Task objective
The lines from the one with "Products (451, 38)" through the last line below are to be copied exactly; no other lines are to be returned.

= Beginning of Section =

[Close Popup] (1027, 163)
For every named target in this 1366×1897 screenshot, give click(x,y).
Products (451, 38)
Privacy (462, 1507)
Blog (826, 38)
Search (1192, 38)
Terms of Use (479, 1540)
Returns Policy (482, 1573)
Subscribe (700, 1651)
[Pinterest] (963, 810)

= End of Section =

Problem solution
Products (451, 38)
Privacy (462, 1507)
Blog (826, 38)
Search (1192, 38)
Terms of Use (479, 1540)
Returns Policy (482, 1573)
Subscribe (700, 1651)
[Pinterest] (963, 810)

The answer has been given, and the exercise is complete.